Would you copy each line of the data below that has "address"?

_____

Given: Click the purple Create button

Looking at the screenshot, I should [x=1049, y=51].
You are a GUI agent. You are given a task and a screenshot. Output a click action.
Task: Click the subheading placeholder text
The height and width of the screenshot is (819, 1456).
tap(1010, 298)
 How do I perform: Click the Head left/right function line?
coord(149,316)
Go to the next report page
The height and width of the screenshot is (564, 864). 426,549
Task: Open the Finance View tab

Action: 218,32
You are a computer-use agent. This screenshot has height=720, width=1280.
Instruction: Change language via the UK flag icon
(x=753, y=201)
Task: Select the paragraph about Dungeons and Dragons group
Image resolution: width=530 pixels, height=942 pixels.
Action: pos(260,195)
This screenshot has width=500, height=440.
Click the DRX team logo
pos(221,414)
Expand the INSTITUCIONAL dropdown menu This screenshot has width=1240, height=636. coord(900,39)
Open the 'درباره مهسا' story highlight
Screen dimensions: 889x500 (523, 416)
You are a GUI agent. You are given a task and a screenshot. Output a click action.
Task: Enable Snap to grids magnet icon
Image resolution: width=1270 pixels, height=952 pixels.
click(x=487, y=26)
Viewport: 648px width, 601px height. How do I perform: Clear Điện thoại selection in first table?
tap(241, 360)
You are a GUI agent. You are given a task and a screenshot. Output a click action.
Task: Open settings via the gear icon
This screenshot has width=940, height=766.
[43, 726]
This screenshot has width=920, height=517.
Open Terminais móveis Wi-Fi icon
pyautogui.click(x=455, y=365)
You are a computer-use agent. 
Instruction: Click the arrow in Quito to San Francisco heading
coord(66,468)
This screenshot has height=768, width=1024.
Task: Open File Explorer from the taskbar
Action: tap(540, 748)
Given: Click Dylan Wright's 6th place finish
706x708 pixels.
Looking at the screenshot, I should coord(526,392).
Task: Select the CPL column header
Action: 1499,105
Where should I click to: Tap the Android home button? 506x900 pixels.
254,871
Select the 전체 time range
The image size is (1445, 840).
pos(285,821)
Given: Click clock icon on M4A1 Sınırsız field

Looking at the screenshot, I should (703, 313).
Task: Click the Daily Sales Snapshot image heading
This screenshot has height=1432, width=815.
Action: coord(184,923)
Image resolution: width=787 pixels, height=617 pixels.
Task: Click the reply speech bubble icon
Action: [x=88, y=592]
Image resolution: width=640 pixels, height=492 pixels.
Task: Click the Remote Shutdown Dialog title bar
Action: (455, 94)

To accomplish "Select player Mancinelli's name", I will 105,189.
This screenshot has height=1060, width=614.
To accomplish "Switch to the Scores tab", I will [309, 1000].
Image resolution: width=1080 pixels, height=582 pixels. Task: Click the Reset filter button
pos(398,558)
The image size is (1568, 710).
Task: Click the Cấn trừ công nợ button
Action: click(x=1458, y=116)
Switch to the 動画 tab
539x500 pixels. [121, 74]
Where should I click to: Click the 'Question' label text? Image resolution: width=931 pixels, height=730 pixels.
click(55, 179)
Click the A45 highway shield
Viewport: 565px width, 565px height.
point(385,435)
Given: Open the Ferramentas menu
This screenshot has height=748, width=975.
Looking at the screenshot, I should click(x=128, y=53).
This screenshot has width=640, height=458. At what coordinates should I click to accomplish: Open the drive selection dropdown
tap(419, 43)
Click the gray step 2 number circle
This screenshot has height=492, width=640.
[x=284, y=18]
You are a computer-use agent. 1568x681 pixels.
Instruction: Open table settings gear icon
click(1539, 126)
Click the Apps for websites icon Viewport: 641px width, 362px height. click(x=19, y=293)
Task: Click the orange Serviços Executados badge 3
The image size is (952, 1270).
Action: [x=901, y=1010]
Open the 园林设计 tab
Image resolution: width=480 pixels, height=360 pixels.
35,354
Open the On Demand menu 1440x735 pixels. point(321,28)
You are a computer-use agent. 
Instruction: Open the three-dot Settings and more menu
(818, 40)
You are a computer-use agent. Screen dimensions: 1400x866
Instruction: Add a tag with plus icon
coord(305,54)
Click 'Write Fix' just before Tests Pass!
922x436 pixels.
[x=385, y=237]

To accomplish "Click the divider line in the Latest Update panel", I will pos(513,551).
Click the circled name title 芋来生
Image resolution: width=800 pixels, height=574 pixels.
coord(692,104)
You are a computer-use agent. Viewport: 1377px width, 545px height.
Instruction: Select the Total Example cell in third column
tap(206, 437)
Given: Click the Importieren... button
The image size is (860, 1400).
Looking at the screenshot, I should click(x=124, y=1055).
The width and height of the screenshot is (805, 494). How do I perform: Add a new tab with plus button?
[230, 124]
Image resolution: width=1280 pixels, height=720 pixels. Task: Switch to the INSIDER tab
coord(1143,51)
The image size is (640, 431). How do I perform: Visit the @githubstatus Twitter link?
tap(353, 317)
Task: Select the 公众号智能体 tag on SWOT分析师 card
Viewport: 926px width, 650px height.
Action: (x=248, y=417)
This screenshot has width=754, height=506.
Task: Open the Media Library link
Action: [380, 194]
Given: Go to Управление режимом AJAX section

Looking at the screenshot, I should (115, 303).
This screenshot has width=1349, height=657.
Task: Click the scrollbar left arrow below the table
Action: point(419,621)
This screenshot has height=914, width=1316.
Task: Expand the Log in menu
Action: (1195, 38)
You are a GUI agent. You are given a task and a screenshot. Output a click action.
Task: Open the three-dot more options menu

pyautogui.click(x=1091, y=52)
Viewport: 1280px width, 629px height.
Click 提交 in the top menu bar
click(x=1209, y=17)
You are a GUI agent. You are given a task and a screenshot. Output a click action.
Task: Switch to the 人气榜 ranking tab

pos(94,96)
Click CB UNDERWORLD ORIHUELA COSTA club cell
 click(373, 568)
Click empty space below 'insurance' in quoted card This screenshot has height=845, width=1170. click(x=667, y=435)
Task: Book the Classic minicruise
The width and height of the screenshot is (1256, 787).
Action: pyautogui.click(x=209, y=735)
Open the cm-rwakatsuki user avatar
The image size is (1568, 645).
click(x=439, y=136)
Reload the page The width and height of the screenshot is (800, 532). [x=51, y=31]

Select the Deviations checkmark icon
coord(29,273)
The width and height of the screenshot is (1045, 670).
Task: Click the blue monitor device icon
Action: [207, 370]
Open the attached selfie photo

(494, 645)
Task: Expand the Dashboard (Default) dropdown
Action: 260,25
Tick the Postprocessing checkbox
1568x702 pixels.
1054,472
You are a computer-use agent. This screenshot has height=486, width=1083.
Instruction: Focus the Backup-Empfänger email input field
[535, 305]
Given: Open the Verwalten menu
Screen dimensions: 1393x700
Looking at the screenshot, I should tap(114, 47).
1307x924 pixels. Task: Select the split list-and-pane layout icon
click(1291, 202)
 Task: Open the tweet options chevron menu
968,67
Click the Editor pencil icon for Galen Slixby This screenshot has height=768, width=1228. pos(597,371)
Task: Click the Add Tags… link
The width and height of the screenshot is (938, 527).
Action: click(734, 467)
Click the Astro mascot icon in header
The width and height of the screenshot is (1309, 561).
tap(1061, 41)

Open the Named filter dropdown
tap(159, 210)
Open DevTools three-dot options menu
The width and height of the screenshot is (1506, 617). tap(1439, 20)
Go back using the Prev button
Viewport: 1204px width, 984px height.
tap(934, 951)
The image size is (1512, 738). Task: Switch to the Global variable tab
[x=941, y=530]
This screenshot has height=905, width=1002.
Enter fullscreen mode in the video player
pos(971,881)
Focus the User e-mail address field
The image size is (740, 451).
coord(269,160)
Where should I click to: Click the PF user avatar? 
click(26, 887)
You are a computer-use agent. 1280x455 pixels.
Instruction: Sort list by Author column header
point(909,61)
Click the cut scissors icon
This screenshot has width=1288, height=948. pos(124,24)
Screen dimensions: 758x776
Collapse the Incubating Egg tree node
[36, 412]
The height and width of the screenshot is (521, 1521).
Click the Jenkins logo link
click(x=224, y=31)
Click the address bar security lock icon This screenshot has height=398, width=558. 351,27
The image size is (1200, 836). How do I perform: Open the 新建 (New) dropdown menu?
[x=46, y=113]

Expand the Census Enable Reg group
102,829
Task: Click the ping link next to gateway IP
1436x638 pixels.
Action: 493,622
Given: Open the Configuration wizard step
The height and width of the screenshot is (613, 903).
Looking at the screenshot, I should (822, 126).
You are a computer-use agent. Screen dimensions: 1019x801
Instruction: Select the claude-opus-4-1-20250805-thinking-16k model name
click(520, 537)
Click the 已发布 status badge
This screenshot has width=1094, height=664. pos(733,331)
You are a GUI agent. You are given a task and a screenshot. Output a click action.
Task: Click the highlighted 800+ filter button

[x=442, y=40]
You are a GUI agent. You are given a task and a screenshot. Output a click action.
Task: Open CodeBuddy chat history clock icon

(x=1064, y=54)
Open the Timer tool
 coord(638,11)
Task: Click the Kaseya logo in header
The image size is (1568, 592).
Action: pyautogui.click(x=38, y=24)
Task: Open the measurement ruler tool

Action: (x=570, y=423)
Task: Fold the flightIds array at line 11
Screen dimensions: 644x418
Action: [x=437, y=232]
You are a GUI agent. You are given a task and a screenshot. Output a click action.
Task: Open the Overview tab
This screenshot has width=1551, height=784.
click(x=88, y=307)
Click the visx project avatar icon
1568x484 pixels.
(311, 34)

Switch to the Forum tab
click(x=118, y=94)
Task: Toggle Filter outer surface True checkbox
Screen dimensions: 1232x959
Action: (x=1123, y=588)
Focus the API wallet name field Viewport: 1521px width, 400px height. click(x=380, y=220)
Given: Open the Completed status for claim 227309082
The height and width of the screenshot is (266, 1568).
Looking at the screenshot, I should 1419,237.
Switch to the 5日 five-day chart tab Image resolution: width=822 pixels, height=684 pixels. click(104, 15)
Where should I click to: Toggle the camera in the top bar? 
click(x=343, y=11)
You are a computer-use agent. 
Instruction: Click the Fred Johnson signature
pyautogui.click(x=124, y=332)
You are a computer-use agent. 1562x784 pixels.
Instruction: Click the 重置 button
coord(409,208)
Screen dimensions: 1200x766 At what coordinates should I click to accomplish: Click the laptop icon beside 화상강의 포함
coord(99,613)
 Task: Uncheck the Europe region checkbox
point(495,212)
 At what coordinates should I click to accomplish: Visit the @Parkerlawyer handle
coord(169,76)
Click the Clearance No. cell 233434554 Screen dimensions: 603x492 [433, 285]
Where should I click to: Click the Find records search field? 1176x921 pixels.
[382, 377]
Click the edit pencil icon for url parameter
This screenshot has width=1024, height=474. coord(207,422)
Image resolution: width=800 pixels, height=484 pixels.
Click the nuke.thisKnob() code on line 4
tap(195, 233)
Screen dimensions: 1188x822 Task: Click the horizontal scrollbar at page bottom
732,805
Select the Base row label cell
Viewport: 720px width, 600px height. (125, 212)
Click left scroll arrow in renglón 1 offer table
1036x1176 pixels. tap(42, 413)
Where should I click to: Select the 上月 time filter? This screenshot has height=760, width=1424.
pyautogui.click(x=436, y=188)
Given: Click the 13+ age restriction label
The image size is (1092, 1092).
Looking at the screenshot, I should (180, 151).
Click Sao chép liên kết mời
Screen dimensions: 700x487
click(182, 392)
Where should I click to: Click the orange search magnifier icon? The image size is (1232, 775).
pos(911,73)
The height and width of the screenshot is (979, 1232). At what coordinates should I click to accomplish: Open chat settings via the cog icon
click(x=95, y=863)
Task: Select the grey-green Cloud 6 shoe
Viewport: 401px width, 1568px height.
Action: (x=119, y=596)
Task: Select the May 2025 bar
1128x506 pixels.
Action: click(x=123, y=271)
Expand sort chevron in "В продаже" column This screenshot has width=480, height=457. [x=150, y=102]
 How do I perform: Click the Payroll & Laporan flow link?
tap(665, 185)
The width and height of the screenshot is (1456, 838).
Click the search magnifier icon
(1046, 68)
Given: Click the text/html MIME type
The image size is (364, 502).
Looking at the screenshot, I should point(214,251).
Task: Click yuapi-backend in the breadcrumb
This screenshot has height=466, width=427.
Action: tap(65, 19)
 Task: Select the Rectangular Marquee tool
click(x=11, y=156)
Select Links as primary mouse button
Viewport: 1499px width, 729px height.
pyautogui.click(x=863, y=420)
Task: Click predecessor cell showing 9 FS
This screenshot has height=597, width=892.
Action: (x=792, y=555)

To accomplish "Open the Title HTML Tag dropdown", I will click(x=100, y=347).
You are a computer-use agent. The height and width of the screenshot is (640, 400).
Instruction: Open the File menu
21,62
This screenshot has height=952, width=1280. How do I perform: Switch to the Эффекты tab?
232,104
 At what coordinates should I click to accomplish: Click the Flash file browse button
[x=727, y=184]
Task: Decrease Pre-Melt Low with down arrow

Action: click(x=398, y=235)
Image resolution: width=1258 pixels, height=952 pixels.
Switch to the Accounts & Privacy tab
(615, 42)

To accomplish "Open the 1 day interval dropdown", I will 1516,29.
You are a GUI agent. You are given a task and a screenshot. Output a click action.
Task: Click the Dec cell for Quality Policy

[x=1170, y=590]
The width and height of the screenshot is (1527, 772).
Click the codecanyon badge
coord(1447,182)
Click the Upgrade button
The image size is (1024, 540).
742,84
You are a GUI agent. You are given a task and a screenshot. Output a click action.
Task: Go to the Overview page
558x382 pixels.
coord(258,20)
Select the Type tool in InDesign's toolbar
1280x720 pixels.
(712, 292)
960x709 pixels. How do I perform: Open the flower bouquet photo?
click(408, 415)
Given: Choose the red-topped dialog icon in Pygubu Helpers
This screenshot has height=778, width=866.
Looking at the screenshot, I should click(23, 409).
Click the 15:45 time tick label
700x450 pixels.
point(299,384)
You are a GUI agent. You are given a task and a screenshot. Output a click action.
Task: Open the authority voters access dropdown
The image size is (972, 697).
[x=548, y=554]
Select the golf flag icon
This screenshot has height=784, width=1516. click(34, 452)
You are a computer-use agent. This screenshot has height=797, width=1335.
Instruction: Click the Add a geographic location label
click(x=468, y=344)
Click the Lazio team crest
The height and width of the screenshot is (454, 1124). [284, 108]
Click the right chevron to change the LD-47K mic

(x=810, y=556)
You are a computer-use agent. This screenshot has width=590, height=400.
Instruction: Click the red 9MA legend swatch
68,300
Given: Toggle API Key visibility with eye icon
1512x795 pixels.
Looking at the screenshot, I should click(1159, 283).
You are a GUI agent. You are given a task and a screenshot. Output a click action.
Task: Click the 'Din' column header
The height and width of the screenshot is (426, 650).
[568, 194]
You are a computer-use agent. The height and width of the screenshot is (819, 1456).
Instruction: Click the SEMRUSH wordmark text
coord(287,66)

_____

Result for this task |
Focus the User e-mail address field
Click the address bar security lock icon This screenshot has height=398, width=558. 351,27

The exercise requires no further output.